SQL 2016 upgraden naar SQL 2017

Als u SQL 2017 wilt gebruiken met DPM Semi-Annual Channel 1801 of hoger, moet u SQL 2016 upgraden naar SQL 2017. U kunt SQL Server 2016 of SQL Server 2016 SP1 Enterprise of Standard upgraden naar SQL 2017. De volgende procedure bevat de stappen voor het upgraden van SQL 2016 naar SQL 2017.

Notitie

SQL 2017 wordt ondersteund als een database met DPM 1801 in upgradescenario's. Met DPM 2019 wordt SQL 2017 ondersteund als een DPM-database in zowel nieuwe installatie- als upgradescenario's van DPM.

  1. Maak op de SQL Server een back-up van de rapportagedatabase.

  2. Maak een back-up van de versleutelingssleutels.
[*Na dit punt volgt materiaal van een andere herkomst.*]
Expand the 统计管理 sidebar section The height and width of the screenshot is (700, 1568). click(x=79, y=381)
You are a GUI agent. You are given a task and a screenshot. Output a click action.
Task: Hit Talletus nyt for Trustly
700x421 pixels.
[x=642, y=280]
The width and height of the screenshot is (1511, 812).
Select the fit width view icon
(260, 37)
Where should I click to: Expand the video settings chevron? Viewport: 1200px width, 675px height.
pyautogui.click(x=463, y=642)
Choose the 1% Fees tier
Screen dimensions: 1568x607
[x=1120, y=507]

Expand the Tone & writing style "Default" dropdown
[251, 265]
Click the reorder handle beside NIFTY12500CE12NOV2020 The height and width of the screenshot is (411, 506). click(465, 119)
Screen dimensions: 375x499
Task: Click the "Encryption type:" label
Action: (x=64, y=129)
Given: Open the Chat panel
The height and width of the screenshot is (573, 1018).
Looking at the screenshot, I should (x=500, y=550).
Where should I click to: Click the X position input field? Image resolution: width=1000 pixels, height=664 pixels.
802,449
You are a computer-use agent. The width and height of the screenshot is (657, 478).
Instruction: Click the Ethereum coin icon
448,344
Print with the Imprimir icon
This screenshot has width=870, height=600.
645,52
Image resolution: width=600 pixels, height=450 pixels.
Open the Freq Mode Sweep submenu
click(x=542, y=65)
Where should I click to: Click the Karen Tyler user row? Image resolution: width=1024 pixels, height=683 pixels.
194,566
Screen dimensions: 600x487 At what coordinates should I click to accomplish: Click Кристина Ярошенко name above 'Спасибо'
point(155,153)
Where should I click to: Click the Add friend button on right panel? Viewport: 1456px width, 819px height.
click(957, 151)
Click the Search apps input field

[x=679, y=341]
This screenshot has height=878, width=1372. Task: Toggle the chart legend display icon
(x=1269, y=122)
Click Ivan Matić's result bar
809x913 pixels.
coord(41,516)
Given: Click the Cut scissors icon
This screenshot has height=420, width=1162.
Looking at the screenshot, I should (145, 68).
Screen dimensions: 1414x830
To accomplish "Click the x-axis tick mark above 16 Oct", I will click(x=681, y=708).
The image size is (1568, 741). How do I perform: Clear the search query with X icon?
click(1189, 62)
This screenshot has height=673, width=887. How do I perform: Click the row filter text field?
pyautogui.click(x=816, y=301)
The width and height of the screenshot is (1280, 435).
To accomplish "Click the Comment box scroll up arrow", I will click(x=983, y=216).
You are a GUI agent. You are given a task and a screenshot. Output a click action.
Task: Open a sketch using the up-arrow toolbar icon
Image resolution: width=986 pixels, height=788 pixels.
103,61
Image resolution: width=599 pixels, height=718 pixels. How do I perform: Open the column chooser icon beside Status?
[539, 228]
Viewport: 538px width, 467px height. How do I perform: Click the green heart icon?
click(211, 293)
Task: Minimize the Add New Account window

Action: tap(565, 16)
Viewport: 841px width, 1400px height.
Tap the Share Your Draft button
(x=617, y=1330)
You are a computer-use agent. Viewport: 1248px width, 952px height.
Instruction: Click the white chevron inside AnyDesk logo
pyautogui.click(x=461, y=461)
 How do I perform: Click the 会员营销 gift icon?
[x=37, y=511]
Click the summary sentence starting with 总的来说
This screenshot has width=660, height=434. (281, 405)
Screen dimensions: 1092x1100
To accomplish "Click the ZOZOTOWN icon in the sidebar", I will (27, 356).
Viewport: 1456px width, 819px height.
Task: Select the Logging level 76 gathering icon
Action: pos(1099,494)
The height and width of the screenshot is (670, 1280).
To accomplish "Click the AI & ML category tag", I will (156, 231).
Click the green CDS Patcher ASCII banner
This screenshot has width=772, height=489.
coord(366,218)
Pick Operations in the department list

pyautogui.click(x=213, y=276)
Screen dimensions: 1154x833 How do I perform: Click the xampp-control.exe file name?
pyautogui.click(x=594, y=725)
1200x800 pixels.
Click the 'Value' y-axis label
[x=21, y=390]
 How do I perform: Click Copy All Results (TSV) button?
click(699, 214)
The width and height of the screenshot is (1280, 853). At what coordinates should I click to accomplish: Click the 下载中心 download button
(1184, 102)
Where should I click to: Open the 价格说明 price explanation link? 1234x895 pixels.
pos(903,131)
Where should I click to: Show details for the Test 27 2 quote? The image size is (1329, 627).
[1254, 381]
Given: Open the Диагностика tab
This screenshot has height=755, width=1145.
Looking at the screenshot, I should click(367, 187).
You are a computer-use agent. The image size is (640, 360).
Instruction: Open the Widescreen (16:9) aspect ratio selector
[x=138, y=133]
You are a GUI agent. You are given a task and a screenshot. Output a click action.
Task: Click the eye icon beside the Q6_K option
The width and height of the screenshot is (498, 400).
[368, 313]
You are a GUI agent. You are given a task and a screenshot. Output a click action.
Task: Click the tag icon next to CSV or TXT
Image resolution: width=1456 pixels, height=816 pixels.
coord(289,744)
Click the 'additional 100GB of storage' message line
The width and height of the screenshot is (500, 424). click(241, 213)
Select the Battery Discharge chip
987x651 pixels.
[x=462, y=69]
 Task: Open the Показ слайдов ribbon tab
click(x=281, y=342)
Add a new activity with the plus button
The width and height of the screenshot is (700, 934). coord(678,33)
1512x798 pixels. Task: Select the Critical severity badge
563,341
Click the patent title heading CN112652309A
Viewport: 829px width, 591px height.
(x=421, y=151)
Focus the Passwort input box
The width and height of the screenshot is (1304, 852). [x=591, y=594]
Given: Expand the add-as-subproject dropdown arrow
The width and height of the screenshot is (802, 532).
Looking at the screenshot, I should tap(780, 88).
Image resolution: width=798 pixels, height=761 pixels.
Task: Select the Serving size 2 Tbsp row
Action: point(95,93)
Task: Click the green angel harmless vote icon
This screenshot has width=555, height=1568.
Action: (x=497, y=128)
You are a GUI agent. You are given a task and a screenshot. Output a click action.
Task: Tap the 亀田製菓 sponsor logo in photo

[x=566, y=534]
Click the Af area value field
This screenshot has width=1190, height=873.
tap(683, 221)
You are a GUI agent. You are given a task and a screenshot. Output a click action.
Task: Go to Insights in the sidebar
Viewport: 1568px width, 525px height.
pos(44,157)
  3. Schoon de rapportagemappen op de lokale computer op.

  4. Installeer de Reporting Service.

  5. Wijzig op de DPM-server de volgende DPM-registersleutel in de naam van het nieuwe rapportage-exemplaar.

    • <HKEY_LOCAL_MACHINE\SOFTWARE\Microsoft\Microsoft Data Protection Manager\DBReportingInstanceName>
  6. Wijzig de naam van de virtuele map van Reporting Service in ReportServer_SSRS.

  7. Configureer de Reporting Service en herstel de database en versleutelingssleutels.